Document passage:
:::
Democracy or disintegration, Iraqis
decide By Jim Lobe
WASHINGTON - One day after the formal
presentation by a majority of Iraq's elected
leaders of their proposed constitution, opinions
here and in Baghdad appear divided over whether
the draft will lead to greater democracy or the
virtual, if not actual, disintegration of the
country.
While US officials predictably
put the most positive spin on the charter, which
will now be submitted to the Iraqi electorate for
a vote October 15, other analysts warned that its
provisions for regional autonomy will hasten the
country's descent into a sectarian civil war that
could eventually draw in neighboring states.
"I do not believe in this division between
Shi'ite and Sunni and Muslims and Christians and
Arabs and Kurds," the secretary general of the
Arab League, Amr Moussa, told the BBC on Monday.
... I find in this a true recipe for chaos and
perhaps a catastrophe in Iraq and around it."
Still others argued that the language
regarding the special place
of
Islam and Islamic law in the constitution may
worsen the plight of religious minorities,
particularly Christians, and women, despite
repeated pledges by the administration of US
President George W Bush that women's and minority
rights were among Washington's highest priorities
in Iraq.
"Religious minorities as well as
women will suffer under Iraq's proposed
constitutional architecture," asserted Nina Shea,
the director of Freedom House's Center for
Religious Freedom and the vice-chair of the
quasi-governmental US Commission on International
Religious Freedom, in an article published by the
right-wing National Review Online.
"We
fear greatly that this and other provisions are
the opening wedge for the imposition of a regime
of group rights, which are anathema to secure
individual rights and protections - a recipe for
wider civil strife based on narrow identity
politics," she and co-author Tom Cullinan wrote in
reference to the constitution's replacement of
civil law on personal status by religious law.
The fate of the new constitution, which
was delayed by two weeks of sometimes frantic but
ultimately unsuccessful US efforts to get Sunni
representatives to sign on, remains uncertain.
Under current law, the constitution is
automatically rejected if two-thirds of voters in
any three of Iraq's 18 provinces vote against it
on October 15. That provision was originally
designed by US officials to reassure Kurds, which
have big majorities in three northern provinces,
that they could effectively veto any charter that
did not provide them with significant autonomy.
As drafted, the new constitution indeed
guarantees that autonomy to the Kurds and, more
significantly, establishes the groundwork for
offering it to as many as nine provinces in the
overwhelmingly Shi'ite south.
:::
The tasks:
1. Name every person mentioned in the article on Iraq's draft constitution, including the byline.
2. Continue the article on Iraq's draft constitution from the point where it stops.

(Dataset excerpt)
:::
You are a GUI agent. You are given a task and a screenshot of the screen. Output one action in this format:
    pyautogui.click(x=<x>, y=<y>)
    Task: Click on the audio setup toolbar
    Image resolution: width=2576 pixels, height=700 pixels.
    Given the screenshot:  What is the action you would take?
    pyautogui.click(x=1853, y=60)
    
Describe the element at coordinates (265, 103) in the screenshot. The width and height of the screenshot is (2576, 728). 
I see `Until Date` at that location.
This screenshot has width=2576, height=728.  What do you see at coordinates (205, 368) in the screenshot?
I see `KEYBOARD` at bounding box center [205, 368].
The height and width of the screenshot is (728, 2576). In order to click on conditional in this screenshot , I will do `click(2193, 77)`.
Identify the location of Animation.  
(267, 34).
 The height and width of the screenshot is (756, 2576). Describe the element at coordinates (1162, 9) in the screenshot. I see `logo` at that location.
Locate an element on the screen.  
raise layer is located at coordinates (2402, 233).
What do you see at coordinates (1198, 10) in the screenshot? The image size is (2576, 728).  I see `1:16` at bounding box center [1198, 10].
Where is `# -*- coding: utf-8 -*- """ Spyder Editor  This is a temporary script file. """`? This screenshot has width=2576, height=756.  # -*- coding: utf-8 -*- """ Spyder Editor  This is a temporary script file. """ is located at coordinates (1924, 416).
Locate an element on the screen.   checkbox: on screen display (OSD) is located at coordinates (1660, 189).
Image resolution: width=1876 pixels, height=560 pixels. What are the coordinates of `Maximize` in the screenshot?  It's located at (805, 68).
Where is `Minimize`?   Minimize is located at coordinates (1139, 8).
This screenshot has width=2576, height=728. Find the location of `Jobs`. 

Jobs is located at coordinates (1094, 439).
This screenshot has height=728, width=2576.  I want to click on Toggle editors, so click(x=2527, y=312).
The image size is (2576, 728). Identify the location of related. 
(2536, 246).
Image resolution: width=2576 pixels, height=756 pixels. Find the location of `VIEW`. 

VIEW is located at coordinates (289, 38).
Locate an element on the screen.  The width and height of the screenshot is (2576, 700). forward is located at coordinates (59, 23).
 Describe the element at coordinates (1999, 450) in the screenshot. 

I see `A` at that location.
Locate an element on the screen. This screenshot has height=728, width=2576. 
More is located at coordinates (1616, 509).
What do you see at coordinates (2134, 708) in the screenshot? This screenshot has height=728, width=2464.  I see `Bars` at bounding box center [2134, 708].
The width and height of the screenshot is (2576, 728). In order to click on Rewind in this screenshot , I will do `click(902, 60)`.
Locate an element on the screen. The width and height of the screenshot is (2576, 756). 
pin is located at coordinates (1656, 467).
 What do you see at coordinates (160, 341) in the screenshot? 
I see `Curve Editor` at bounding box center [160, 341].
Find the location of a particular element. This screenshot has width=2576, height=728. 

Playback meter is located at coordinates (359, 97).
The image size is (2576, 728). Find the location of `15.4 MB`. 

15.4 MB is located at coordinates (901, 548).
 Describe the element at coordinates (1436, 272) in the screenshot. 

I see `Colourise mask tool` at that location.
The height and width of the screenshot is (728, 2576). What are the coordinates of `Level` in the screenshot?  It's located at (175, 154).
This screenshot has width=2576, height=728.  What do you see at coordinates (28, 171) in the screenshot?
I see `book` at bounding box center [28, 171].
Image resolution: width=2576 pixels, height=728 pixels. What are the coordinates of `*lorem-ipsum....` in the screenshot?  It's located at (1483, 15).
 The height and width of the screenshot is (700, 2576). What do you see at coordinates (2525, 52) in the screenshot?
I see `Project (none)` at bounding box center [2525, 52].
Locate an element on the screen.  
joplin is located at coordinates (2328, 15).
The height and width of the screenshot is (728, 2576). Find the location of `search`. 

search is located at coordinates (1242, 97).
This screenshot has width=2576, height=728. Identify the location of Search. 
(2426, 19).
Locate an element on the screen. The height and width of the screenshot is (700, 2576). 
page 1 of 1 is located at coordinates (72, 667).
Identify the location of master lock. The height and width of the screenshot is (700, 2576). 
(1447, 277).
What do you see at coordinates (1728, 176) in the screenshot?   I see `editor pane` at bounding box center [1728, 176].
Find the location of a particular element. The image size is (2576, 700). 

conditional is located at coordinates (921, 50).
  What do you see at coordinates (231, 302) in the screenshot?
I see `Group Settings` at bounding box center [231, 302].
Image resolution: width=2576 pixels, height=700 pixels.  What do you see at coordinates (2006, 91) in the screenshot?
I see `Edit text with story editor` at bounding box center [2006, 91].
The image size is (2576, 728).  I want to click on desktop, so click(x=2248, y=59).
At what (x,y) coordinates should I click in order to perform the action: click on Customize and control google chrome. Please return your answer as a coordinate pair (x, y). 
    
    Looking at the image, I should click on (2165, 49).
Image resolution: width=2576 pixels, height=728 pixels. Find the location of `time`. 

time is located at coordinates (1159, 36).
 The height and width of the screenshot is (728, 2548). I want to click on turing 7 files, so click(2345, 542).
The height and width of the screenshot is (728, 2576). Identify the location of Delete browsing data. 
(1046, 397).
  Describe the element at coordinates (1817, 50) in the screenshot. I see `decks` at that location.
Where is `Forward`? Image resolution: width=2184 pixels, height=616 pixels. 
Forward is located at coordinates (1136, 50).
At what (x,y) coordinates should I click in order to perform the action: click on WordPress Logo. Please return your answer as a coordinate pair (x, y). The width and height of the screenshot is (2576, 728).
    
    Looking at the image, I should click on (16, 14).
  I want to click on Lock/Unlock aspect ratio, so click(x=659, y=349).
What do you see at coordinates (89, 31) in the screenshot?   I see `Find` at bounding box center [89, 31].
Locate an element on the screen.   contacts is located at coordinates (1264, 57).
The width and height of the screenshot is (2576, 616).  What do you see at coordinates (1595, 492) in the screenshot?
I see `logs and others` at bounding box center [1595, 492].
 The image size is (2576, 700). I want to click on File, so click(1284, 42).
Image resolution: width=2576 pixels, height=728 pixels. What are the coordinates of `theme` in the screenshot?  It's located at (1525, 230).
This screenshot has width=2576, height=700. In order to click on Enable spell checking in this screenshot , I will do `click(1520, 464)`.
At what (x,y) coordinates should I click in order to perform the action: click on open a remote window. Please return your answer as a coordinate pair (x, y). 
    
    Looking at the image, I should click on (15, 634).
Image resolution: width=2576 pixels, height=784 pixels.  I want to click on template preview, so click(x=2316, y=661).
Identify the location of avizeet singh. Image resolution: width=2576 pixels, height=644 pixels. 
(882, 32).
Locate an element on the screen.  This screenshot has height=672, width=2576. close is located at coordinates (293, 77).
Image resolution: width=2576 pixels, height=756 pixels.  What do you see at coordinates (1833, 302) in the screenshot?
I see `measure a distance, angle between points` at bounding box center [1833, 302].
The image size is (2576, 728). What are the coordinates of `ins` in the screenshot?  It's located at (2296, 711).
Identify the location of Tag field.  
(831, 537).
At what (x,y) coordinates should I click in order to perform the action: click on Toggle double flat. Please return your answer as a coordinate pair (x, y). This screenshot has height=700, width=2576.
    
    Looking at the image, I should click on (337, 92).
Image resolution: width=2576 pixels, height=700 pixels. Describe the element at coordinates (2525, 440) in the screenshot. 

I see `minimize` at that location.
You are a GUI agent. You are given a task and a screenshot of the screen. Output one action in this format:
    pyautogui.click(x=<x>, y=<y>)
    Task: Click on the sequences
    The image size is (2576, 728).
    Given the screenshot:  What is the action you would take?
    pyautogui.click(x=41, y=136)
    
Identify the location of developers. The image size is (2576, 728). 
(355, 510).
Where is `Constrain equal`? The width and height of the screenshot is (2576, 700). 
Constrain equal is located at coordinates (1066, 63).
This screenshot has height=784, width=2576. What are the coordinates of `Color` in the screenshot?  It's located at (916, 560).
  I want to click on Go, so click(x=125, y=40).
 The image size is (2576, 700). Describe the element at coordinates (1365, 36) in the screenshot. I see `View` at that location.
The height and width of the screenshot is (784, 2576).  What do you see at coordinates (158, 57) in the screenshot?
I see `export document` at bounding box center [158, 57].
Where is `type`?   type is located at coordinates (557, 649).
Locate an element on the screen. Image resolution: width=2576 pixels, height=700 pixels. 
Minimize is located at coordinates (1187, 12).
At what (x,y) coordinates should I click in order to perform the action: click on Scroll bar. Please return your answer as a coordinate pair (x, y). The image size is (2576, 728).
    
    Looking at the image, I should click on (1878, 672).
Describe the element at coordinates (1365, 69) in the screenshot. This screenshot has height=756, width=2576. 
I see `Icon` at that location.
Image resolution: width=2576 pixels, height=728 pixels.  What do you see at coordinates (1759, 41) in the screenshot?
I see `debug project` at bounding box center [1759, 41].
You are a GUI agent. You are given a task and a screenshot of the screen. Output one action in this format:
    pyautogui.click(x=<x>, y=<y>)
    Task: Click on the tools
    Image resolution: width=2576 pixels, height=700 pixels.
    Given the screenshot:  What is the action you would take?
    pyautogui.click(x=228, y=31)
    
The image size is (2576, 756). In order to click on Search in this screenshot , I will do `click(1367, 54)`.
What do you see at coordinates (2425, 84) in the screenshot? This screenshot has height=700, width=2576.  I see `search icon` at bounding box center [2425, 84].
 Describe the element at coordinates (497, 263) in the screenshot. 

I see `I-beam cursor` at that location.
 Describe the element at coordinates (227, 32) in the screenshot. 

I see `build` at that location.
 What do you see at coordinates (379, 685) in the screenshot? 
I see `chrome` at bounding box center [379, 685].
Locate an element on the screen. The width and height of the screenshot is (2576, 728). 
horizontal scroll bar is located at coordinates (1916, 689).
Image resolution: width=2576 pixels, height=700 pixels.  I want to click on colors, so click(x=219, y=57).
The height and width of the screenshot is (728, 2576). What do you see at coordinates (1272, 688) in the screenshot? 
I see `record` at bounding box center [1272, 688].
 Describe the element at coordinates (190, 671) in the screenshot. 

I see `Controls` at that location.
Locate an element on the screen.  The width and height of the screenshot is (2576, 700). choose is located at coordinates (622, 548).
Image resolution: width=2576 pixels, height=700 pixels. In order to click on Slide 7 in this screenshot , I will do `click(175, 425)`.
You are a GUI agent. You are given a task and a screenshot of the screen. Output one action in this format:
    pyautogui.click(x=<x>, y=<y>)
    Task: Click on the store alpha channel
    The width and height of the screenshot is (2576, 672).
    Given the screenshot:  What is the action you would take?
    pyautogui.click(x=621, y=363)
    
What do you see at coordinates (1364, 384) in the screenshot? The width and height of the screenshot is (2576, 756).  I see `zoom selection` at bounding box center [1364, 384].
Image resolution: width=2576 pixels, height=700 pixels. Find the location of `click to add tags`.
:::
Answers given:
1. Jim Lobe, Amr Moussa, George W Bush, Nina Shea, Tom Cullinan

2.
But that
arrangement is anathema to many in the Sunni
community who favor a strong central government
if, for no other reason than the Sunni heartland
has few natural resources compared to the oil and
gas industries based in both the north and the
south.
The Sunnis, who are believed to
make up about 20% of Iraq's total population of
about 25 million, hold overwhelming majorities in
two western provinces and a smaller majority in a
third and thus, ironically, could conceivably
single-handedly defeat the charter in the October
referendum.
In addition, however, Muqtada
al-Sadr, the young Shi'ite cleric whose Mehdi
paramilitary forces have recently flexed their
muscles against rival Shi'ite militias, has also
indicated strong opposition to the constitution,
which he has reportedly called part of an "Iranian
plot" to assert control over the southern part of
the country through the region's largest political
party, the Supreme Council for Islamic Revolution
in Iraq (SCIRI), and its Iranian-trained militia,
the Badr organization.
Muqtada's
popularity in teeming Sadr City in Baghdad,
combined with the large Sunni population in the
capital, could deliver Baghdad province by the
requisite margin into the "no" column come October
15, thus virtually assuring the charter's
rejection.
Some analysts in and out of the
administration argue that the possibility of the
constitution's rejection may be a blessing because
it may encourage more Sunnis to participate in the
political process, if only to assure the charter's
defeat in the referendum.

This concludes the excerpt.